Nabil Gabol, du parti du peuple pakistanais, voyage avec une escorte armée, ce qui ne l'empêche pas d'avoir toujours avec lui sa propre Kalashnikov.

Mardi 27 mars, tôt dans la matinée et quelques heures après que VICE a quitté Karachi, deux membres du Muttahida Qaumi Movement (MQM), un parti politique libéral, ont été tués chez eux par des types armés. Tout le monde savait qu’un truc du genre allait arriver. Le suspect était lié au Comité du peuple d’Aman, rivaux politiques du MQM. Ils fonctionnent en suivant ce valeureux principe : « Tu nous baises, on te descend. »

À Orangi Town, le nouveau repaire présumé des talibans, la police fait une descente retransmise en direct sur toutes les chaînes de télé. Ils reviennent avec un type barbu muni d'un 9 mm.

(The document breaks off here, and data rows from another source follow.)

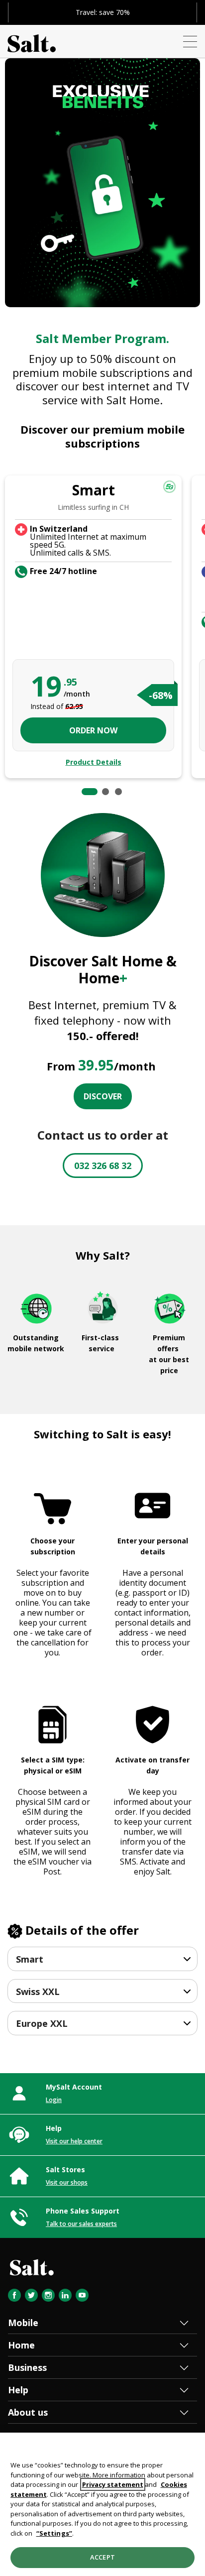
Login (54, 2100)
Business (27, 2367)
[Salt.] (31, 41)
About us (28, 2412)
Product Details (93, 762)
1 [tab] (90, 791)
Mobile (23, 2322)
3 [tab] (118, 791)
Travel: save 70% (103, 12)
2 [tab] (105, 791)
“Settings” (54, 2533)
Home (21, 2345)
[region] (102, 2504)
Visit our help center (74, 2141)
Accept (102, 2557)
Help (18, 2389)
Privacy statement (112, 2484)
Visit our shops (67, 2182)
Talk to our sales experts (81, 2224)
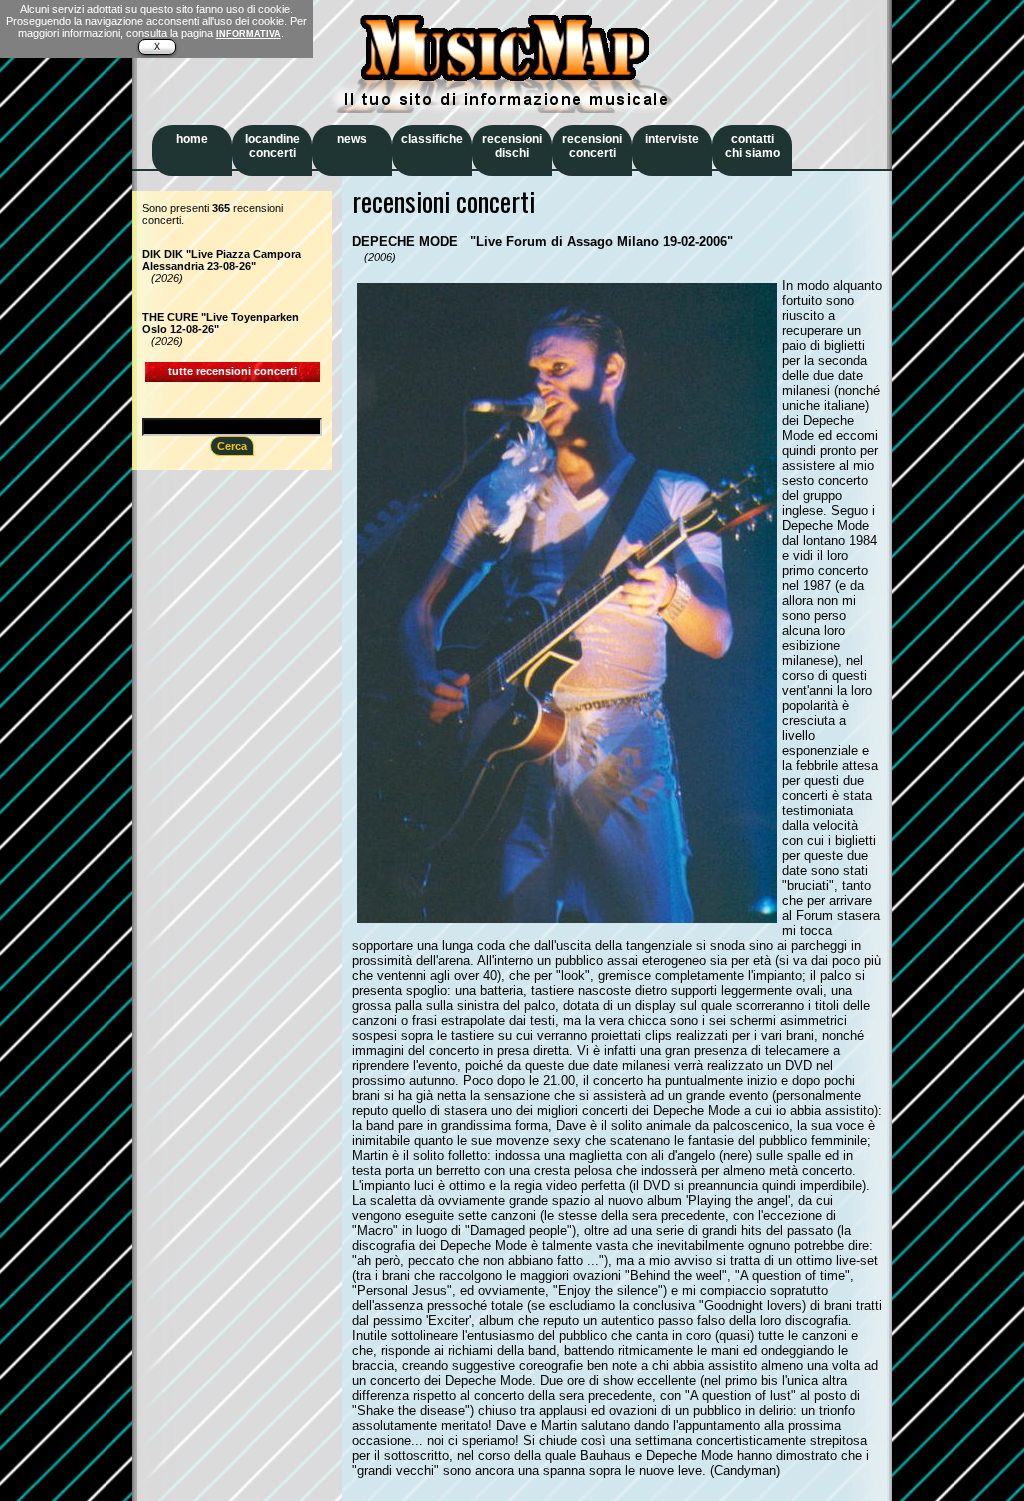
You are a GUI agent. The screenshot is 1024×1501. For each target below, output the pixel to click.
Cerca (232, 446)
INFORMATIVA (248, 34)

Comme prévu, le MQM a ensuite pris le contrôle de la ville et foutu le feu à plusieurs véhicules. À la tombée du jour, des dizaines de voitures et de bus flambaient, neuf personnes avaient été tuées et beaucoup d’autres blessées ; la plupart dans des zones que VICE était allé filmer. Les magasins, les écoles, les transports publics et les stations d’essence avaient fermé. Les conflits entre groupes ethniques et politiques ont salement entaché la réputation de Karachi. L’an passé, près de 1 700 personnes ont perdu la vie à cause des violences dans la ville. Pourtant, on a parfois l’impression que les habitants de Karachi s’en foutent un peu. Ils matent les infos, râlent deux minutes sur ce qui se passe et c’est tout.